■ Problem
Repeat the lines of the records below, from the line with "Click the ファイルを削除 link" to the line with "pyautogui.click(x=43, y=371)", keeping both of those lines.

Stored data
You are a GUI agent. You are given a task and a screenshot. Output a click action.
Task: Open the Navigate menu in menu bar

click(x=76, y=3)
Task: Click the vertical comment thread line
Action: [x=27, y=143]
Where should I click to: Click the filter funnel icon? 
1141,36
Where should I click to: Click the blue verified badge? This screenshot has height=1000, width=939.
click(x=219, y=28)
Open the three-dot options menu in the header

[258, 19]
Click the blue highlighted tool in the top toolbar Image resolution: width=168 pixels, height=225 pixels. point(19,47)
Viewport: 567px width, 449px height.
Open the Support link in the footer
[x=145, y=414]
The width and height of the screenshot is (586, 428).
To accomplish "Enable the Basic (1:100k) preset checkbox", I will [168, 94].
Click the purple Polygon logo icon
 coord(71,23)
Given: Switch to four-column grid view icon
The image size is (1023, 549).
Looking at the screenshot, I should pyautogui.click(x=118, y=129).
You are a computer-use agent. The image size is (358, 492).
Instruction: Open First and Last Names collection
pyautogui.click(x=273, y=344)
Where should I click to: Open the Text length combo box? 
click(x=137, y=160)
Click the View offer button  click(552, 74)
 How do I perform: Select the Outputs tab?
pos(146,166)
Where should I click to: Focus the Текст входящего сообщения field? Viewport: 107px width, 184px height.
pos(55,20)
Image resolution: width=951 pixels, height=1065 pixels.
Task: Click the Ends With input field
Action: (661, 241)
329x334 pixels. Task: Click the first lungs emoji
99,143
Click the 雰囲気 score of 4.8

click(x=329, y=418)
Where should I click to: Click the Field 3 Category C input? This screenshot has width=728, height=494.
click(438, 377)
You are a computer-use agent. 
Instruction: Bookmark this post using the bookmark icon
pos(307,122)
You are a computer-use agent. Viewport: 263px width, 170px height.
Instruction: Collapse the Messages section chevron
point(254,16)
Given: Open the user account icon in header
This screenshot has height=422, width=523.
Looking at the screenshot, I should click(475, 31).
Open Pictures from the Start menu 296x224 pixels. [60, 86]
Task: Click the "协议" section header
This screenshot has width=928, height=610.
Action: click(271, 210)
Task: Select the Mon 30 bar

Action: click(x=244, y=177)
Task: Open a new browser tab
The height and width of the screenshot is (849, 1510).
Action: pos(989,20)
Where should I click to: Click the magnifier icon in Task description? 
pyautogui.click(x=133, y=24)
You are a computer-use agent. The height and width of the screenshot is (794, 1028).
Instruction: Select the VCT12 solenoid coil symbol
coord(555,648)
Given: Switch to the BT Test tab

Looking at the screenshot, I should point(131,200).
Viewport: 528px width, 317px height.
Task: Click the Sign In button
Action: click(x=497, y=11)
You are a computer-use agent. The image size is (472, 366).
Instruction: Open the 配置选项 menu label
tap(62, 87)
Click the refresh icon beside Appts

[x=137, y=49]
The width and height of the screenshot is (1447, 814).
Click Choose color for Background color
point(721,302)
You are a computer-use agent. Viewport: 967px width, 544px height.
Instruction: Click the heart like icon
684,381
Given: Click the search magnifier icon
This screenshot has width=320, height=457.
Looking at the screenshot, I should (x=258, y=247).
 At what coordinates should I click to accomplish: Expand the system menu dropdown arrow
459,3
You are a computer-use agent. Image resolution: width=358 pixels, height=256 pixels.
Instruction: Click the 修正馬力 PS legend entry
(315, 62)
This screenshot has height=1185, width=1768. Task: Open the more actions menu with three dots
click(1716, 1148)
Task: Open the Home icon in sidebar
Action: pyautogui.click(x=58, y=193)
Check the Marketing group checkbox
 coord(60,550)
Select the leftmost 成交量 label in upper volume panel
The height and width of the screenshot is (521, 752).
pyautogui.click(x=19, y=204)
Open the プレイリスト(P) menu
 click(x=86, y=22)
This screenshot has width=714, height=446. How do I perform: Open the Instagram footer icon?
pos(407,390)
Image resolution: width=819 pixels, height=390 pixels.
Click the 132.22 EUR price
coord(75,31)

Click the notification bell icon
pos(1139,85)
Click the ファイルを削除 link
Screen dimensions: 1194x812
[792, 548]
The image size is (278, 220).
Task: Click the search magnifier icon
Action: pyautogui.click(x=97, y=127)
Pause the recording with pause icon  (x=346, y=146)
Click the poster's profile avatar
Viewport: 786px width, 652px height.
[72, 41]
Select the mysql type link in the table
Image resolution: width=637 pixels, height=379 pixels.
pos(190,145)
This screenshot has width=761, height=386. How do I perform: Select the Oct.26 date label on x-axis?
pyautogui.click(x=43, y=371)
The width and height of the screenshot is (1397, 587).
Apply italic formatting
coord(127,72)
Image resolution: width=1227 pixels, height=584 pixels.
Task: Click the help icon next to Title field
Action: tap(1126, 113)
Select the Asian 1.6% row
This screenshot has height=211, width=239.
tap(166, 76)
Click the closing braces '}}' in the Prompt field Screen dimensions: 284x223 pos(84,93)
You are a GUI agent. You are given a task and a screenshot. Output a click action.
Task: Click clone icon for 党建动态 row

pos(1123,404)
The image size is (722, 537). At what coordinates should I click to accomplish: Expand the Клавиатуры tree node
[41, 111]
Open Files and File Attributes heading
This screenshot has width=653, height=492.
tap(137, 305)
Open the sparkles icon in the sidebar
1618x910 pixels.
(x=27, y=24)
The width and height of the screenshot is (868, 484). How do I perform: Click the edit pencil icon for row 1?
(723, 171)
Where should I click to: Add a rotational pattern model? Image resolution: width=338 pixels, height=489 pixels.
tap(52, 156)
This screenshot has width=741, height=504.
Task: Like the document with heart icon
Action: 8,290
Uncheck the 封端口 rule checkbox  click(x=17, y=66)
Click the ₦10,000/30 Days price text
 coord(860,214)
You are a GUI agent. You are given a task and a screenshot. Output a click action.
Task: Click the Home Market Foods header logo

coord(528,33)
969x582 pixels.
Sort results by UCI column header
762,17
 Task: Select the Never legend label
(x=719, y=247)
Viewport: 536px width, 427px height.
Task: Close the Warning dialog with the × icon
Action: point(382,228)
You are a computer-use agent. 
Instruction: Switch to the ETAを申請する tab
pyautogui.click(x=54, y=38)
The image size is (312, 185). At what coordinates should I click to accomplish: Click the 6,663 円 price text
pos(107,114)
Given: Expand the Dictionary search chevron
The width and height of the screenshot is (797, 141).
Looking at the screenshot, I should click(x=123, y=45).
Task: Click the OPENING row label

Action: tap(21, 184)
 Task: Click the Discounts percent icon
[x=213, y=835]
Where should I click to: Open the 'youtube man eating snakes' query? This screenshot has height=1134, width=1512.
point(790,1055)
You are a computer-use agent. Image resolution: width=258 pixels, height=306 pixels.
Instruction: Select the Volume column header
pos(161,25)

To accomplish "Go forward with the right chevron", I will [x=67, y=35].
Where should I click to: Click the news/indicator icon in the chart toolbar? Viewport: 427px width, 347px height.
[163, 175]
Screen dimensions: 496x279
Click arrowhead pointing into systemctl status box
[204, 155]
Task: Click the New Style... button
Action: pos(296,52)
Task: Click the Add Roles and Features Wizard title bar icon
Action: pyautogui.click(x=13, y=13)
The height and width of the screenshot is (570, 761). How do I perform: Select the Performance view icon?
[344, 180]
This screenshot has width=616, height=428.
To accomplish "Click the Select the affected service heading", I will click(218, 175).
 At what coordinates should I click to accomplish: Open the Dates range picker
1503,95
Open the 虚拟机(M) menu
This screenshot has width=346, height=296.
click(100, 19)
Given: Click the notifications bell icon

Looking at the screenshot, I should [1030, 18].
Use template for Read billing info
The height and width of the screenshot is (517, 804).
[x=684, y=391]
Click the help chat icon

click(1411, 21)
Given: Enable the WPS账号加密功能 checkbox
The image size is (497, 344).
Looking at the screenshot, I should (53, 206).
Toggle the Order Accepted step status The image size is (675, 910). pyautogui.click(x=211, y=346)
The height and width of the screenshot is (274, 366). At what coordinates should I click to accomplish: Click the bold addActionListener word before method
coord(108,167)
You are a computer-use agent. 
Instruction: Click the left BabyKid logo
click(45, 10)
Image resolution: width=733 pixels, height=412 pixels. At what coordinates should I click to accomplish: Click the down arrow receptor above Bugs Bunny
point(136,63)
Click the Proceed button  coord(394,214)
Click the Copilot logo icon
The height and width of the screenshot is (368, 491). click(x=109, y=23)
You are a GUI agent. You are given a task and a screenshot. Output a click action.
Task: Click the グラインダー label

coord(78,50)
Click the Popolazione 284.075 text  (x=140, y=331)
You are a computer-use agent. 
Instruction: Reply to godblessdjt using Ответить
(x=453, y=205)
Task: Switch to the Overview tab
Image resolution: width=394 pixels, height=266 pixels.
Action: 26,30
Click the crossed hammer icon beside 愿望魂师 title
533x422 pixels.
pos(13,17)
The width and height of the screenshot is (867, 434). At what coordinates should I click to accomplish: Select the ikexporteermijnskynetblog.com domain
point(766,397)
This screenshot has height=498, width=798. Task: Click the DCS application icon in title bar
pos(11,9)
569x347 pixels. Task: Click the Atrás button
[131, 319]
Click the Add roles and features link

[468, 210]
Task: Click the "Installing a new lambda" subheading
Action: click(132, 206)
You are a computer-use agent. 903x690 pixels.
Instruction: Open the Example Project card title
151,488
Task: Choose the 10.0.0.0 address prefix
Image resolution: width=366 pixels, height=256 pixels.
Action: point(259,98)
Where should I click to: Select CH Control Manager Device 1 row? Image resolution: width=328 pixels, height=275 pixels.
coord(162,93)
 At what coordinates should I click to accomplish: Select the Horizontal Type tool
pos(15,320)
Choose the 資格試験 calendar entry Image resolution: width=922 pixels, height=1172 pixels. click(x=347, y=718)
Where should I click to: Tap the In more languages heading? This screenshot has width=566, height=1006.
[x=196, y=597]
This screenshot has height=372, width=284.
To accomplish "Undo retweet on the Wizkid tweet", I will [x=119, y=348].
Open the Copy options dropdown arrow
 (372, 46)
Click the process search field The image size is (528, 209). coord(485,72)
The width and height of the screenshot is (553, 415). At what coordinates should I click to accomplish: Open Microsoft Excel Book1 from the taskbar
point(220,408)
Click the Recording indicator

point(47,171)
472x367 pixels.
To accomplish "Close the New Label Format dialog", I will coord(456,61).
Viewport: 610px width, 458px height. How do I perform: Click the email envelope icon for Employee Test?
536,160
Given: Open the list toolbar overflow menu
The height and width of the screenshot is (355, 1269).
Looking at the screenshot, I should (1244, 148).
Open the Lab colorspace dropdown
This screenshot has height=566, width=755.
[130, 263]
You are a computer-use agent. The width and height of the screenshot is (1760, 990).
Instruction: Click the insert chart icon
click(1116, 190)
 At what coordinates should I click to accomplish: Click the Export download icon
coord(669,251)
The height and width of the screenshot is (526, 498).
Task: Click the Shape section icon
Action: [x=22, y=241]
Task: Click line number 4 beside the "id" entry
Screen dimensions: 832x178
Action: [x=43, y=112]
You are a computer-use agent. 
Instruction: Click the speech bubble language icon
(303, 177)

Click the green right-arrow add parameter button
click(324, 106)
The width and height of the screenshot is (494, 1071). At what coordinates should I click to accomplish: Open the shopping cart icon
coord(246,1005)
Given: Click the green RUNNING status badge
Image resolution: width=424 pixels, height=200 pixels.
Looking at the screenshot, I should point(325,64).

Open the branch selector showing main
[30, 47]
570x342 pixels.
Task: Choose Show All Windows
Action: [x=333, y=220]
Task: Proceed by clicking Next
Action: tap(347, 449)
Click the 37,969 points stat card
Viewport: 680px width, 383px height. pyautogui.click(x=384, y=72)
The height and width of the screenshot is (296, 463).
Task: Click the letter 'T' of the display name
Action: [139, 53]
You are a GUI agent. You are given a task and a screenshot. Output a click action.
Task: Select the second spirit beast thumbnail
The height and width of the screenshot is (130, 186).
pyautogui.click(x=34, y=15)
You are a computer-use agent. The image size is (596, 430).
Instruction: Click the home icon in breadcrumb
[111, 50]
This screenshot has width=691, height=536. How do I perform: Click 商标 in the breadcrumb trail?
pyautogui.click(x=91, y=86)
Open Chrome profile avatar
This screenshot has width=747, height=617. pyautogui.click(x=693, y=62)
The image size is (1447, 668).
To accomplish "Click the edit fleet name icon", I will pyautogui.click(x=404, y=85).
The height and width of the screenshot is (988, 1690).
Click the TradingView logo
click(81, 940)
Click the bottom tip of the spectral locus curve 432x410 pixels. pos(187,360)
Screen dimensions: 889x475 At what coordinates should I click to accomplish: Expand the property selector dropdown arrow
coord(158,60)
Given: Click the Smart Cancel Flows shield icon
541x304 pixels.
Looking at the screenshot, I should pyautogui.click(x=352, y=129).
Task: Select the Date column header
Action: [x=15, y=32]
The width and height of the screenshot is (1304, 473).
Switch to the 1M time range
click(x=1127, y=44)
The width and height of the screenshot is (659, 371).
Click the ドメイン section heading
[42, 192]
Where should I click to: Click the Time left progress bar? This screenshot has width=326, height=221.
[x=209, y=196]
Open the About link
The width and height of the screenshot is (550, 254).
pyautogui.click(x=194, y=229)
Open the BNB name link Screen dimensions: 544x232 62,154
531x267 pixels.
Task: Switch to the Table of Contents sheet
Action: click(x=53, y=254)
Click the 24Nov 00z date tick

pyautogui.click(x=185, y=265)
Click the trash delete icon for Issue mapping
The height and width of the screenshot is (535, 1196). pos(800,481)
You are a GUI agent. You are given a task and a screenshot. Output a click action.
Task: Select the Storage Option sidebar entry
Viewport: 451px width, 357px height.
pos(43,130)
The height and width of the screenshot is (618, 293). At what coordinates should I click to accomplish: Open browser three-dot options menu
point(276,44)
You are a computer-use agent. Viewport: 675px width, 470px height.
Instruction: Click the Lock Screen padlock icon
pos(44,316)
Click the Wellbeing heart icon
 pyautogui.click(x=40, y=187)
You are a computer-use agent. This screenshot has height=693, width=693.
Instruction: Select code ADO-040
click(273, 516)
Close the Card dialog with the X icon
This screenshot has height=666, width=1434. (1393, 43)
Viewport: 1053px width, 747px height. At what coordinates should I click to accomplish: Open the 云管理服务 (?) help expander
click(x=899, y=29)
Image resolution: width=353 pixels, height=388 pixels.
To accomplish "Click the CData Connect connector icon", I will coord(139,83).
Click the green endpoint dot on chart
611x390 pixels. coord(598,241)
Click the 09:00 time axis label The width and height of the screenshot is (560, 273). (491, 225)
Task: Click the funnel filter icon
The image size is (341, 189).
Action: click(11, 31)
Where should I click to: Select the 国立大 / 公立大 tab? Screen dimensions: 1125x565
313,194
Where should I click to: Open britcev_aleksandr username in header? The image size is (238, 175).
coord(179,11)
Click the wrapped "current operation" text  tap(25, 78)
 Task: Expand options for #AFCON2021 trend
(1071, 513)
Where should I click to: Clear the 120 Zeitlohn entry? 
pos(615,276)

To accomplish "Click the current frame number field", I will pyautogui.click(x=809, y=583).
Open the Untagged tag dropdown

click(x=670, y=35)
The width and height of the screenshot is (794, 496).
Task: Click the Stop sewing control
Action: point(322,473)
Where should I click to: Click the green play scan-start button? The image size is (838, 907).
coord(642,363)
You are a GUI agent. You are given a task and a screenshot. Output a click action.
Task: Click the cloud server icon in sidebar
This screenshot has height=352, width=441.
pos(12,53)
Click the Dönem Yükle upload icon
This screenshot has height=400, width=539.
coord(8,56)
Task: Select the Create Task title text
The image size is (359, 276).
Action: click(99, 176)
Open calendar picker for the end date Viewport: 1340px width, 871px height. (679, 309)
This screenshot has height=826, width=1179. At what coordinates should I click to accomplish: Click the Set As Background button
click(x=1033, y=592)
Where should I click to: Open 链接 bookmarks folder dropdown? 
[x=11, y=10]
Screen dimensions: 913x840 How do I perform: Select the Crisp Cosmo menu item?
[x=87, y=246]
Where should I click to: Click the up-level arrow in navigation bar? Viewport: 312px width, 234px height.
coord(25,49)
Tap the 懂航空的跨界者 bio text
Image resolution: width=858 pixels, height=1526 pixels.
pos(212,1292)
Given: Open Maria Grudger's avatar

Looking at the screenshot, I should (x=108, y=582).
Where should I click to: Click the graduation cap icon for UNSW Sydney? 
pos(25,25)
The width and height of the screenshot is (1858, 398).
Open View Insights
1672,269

■ Answer to the task
Click the ファイルを削除 link
Screen dimensions: 1194x812
[792, 548]
The image size is (278, 220).
Task: Click the search magnifier icon
Action: pyautogui.click(x=97, y=127)
Pause the recording with pause icon  (x=346, y=146)
Click the poster's profile avatar
Viewport: 786px width, 652px height.
[72, 41]
Select the mysql type link in the table
Image resolution: width=637 pixels, height=379 pixels.
pos(190,145)
This screenshot has width=761, height=386. How do I perform: Select the Oct.26 date label on x-axis?
pyautogui.click(x=43, y=371)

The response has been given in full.